The shopping center vacancy rate remains stuck at 10.7 percent this summer despite bay area retailers snapping up the remnants of empty big box storefronts.
With minimal new development on the horizon and an economy stuck in neutral, all the action is centered on the few opportunistic retailers trading up by seizing on slumping rent for good locations, according to a market update released Monday at the Florida Dealmaking Conference of the International Council of Shopping Centers.
To be sure, the strongest shopping destinations such as West Shore in Tampa continue to get stronger, while weaker ones such as downtown St. Petersburg struggle.
"It feels better than five months ago, but there's still a lot of caution out there," said John Crossman, whose Orlando real estate firm manages 100 Publix shopping centers.
Gaping big box vacancies are slowly being filled. Dick's Sporting Goods is rebuilding a vacant Allbertons in Countryside. Sweetbay Supermarket just remodeled a former Publix in East Lake Woodlands after Publix moved into a bigger former Albertsons nearby. Pet Supermarket took over half of a Jo-Ann Fabrics in the University Collection in Tampa.
With empty Borders bookstores joining the ranks of empty Circuit City, Hollywood Video and Linens n' Things, more retailers have surfaced to cut empty boxes up into smaller pieces.
Save-A-Lot, Cato, Tuesday Morning, LA Fitness and Party City outlined aggressive plans to bulk up their Florida presence over the next 18 months in reconfigured space.
More ominous, however, was a University of Florida survey of 300 state real estate professionals asking about emerging market trends. The index took a turn down for the first time in more than a year.
"After what's happened the past four weeks, people are feeling uncomfortable about what's happening in Washington, D.C., and with the economy," said Tim Becker, director of the UF real estate program. "When business deals with that much uncertainty, they do not spend money."
Styling online. Bringing a tech touch to an industry trapped in a time warp, Great Clips claims the hairstyling industry's first online check-in.
Customers at 1,400 U.S. salons — 33 of them in the Tampa Bay area — can now check the waiting time for walk-ins at any location an hour in advance.
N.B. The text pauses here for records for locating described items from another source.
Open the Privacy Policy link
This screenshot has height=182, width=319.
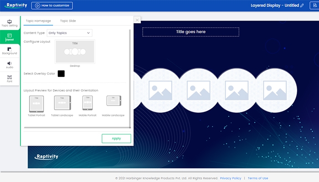pyautogui.click(x=231, y=178)
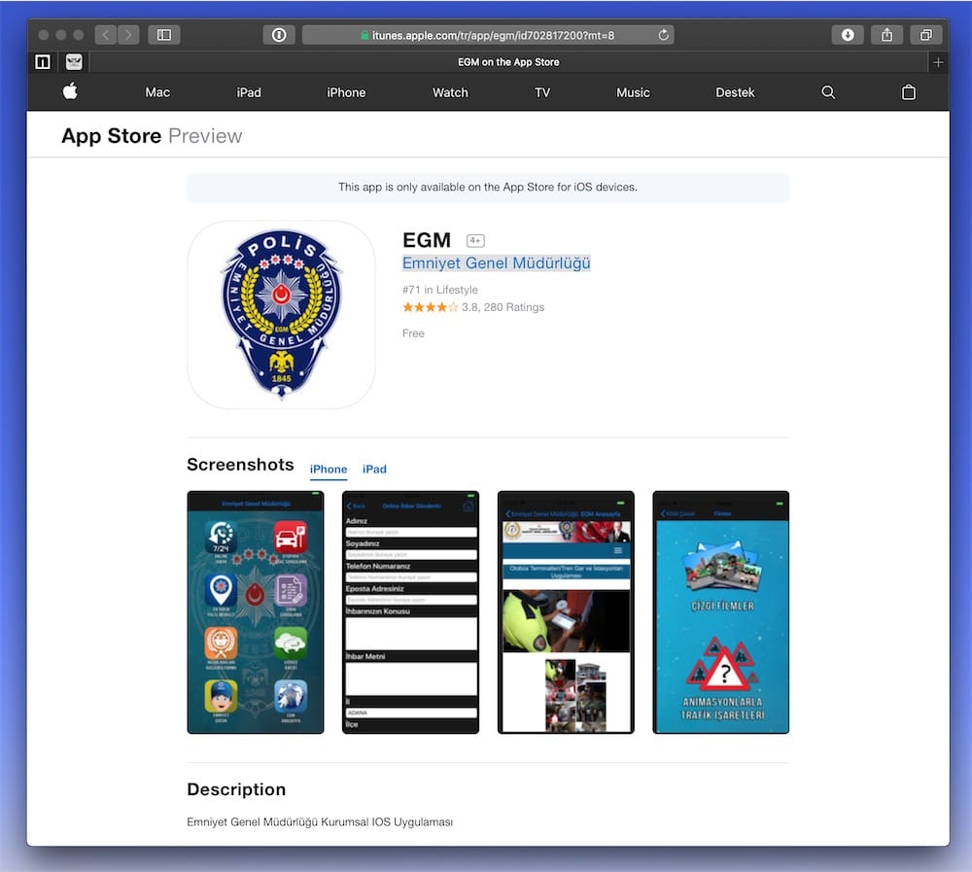Toggle the Safari sidebar button
This screenshot has height=872, width=972.
(x=163, y=35)
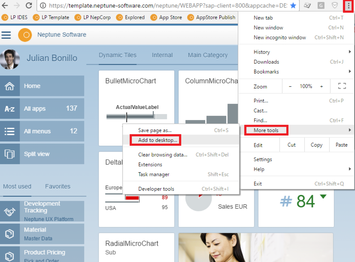Viewport: 355px width, 262px height.
Task: Open the sidebar hamburger menu
Action: click(x=6, y=35)
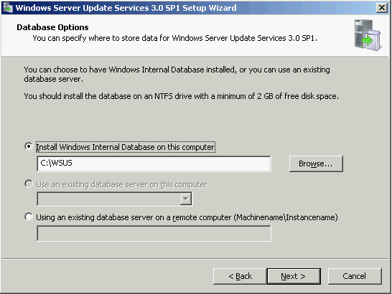Focus the Machinename\Instancename text field
392x294 pixels.
pyautogui.click(x=154, y=233)
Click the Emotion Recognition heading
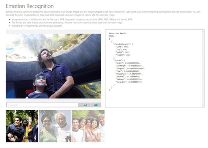Image resolution: width=208 pixels, height=148 pixels. click(30, 6)
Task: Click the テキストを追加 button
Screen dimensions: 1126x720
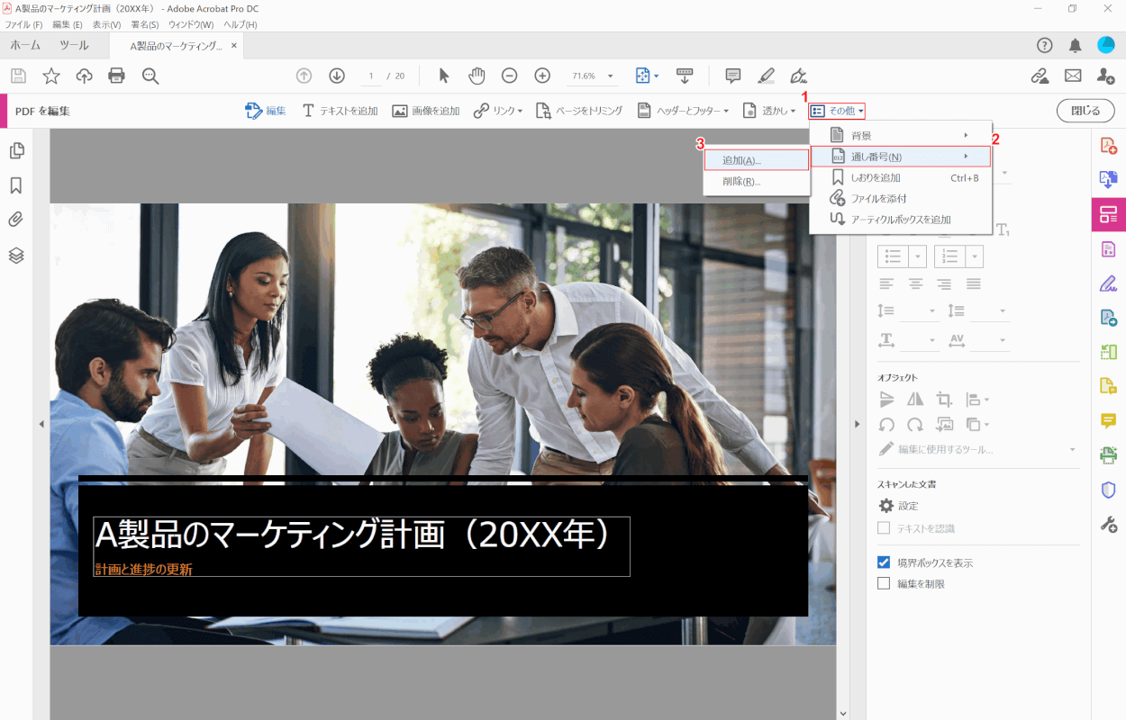Action: (x=340, y=111)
You can put your name on the waiting list to avoid sitting around thumbing through dog-eared magazines. And for those in sudden need of a cut, greatclips.com has a smart phone app.
"It's new, but a third of our customers already use it," said Ronnie Lawson, who manages a Great Clips in St. Petersburg.
Forest for the trees. Office Depot has stopped putting small contract business orders in cardboard boxes in a move the Boca Raton retailer says will save 20,000 trees a year, along with the cost of thousands of plastic air pillows used for cushioning.
Individual products that come in cardboard will remain that way. But any combined order that totals less than 20 pounds will be wrapped in a paper bag made from 40 percent recycled material and delivered in a reusable tote. Office Depot will shift to paper bags unless customers prefer the old way.